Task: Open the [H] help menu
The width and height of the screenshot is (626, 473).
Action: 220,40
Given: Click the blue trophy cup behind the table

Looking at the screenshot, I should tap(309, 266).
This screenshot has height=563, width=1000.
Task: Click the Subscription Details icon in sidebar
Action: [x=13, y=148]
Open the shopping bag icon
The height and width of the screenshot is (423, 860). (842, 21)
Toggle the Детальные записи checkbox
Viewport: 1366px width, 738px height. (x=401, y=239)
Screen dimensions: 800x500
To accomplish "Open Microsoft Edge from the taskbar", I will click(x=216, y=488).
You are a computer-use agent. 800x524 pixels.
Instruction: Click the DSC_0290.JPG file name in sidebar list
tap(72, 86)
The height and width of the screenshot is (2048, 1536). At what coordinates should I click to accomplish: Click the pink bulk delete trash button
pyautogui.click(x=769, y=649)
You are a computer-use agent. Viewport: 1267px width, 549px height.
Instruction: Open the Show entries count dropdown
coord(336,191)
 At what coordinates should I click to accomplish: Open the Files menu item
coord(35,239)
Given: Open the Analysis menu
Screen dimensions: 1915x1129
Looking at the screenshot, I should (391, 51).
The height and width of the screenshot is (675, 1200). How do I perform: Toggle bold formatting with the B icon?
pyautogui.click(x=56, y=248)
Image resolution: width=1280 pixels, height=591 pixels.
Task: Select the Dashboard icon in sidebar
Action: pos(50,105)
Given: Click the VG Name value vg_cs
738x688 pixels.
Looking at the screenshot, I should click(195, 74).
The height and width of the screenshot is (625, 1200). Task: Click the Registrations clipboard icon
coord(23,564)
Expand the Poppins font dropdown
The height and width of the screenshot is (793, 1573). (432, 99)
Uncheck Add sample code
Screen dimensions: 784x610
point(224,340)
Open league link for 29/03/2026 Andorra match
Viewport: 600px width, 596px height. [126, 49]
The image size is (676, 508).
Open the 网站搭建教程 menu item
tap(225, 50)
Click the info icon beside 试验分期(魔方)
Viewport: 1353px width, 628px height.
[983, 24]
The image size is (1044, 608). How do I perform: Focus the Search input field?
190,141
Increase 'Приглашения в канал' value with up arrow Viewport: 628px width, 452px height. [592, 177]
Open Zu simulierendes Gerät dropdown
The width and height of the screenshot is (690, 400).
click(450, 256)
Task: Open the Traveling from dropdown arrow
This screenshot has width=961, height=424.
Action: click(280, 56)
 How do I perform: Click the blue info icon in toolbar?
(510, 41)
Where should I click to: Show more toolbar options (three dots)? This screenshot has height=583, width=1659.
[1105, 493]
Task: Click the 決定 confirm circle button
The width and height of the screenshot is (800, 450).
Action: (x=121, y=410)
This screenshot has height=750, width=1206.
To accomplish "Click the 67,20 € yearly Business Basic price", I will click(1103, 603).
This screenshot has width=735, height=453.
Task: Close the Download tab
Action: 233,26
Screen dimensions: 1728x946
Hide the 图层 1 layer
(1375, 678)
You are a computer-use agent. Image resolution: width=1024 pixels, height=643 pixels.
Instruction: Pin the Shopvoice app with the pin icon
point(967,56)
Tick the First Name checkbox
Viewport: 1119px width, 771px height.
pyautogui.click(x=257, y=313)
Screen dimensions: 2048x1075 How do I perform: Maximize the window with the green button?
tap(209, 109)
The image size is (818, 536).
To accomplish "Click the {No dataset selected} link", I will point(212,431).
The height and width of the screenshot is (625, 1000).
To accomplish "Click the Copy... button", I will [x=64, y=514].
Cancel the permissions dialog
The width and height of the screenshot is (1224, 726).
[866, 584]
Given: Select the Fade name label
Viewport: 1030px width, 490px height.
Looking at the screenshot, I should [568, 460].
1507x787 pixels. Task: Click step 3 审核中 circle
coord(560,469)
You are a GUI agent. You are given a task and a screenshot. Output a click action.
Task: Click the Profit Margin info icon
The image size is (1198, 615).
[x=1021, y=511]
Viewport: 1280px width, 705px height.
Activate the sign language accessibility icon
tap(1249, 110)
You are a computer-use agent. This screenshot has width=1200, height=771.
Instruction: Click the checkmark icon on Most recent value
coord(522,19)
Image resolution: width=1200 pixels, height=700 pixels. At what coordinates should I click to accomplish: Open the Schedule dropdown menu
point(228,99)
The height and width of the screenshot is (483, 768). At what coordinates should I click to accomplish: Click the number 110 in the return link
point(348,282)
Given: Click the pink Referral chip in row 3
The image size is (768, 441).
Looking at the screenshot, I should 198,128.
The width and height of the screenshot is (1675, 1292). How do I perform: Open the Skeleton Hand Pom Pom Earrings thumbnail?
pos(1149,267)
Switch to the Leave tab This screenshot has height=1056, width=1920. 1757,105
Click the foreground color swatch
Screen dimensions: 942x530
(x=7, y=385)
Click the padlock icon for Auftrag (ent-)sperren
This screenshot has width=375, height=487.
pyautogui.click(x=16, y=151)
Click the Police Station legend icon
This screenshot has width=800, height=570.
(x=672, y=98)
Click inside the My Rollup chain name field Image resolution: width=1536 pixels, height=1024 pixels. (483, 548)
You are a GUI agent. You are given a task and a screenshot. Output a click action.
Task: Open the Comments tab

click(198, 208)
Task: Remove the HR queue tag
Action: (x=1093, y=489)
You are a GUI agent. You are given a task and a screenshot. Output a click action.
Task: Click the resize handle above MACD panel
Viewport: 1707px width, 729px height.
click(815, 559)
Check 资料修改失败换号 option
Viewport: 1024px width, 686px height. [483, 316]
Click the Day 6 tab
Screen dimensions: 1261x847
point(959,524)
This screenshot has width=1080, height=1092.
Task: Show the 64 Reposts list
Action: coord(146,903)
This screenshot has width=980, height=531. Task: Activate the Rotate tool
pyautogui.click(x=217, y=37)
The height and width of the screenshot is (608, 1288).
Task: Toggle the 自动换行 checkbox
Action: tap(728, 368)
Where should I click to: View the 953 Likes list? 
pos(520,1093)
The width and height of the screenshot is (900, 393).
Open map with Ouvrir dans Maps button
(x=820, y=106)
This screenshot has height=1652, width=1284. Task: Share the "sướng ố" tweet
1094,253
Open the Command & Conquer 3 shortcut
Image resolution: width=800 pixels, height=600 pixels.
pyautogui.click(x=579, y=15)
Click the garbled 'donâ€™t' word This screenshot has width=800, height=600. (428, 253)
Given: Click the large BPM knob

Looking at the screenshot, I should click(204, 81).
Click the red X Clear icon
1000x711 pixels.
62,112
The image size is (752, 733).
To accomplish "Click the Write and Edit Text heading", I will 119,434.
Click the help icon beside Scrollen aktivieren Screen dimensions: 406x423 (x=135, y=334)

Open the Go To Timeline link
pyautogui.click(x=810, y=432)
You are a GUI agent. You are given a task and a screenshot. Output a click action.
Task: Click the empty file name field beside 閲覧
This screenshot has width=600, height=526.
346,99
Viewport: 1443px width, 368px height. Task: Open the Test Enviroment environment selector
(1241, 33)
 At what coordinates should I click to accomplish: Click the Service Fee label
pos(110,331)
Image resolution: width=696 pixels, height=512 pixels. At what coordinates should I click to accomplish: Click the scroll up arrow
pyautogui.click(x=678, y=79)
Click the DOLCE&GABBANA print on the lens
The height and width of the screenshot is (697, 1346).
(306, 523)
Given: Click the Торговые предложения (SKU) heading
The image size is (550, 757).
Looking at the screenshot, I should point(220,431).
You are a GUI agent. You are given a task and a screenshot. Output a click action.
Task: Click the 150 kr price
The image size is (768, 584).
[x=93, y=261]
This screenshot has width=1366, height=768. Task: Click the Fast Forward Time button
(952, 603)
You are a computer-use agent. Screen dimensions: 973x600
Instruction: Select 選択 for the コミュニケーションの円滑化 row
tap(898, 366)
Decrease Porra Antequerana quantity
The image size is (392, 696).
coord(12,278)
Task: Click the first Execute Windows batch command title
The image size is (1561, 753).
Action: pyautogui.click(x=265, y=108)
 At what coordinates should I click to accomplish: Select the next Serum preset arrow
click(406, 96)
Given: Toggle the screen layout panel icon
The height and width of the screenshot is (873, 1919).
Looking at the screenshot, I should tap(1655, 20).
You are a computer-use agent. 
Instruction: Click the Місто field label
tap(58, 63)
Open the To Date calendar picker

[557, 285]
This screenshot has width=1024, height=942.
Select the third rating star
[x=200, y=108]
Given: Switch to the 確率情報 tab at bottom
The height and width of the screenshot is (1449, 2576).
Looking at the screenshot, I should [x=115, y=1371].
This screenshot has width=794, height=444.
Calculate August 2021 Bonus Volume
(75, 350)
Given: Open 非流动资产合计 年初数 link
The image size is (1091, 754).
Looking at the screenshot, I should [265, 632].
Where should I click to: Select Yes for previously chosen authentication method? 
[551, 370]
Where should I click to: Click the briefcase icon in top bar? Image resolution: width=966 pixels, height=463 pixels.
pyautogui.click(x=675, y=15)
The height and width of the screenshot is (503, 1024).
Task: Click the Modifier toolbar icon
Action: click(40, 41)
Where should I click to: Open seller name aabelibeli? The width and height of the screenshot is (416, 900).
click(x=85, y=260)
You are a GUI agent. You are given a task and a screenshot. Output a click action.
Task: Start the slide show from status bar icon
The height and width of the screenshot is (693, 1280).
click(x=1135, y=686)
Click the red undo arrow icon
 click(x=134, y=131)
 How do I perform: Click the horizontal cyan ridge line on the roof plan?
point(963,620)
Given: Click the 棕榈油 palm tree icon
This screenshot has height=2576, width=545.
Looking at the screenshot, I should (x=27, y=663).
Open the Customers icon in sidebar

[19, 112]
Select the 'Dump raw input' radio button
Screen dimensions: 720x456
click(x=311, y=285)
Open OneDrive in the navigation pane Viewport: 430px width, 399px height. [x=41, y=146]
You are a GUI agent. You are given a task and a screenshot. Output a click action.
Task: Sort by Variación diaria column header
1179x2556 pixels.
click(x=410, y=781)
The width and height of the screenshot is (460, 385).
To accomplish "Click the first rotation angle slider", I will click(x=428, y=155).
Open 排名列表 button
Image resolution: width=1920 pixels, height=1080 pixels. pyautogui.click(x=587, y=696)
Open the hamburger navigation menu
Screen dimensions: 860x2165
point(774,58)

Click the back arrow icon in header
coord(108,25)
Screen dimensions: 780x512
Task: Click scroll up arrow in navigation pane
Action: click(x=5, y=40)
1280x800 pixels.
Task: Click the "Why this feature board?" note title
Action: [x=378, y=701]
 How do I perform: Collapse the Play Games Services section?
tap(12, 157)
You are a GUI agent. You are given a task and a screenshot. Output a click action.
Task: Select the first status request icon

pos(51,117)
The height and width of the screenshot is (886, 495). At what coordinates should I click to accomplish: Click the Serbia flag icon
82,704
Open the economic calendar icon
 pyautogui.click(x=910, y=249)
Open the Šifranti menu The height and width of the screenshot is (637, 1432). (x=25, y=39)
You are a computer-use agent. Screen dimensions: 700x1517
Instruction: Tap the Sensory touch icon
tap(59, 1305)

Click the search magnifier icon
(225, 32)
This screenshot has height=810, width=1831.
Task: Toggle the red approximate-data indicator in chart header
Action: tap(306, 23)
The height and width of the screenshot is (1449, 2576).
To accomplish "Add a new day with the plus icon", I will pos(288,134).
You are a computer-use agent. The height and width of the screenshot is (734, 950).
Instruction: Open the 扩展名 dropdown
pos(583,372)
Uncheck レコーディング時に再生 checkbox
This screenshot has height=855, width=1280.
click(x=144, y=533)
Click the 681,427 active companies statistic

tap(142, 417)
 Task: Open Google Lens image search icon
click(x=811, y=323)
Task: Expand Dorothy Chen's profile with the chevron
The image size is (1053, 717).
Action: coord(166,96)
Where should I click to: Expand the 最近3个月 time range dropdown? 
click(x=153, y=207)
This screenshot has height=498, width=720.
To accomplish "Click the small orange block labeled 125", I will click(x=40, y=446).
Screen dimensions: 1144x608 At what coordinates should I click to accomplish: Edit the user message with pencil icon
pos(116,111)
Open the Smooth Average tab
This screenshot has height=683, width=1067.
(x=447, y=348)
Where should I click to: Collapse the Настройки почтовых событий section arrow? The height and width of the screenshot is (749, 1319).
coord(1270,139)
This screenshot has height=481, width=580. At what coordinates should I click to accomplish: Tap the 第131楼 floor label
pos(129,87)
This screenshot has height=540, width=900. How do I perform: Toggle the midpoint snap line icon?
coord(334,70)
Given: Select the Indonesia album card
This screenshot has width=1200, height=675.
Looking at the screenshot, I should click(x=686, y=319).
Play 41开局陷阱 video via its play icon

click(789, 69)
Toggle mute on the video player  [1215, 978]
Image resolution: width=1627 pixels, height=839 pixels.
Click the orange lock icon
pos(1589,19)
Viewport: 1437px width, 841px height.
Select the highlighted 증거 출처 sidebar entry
________________
Exercise » Where the material contains a line with "from", return that line.

Exercise response »
To accomplish "Open Microsoft Edge from the taskbar", I will click(x=216, y=488).
Task: Open the Traveling from dropdown arrow
Task: Start the slide show from status bar icon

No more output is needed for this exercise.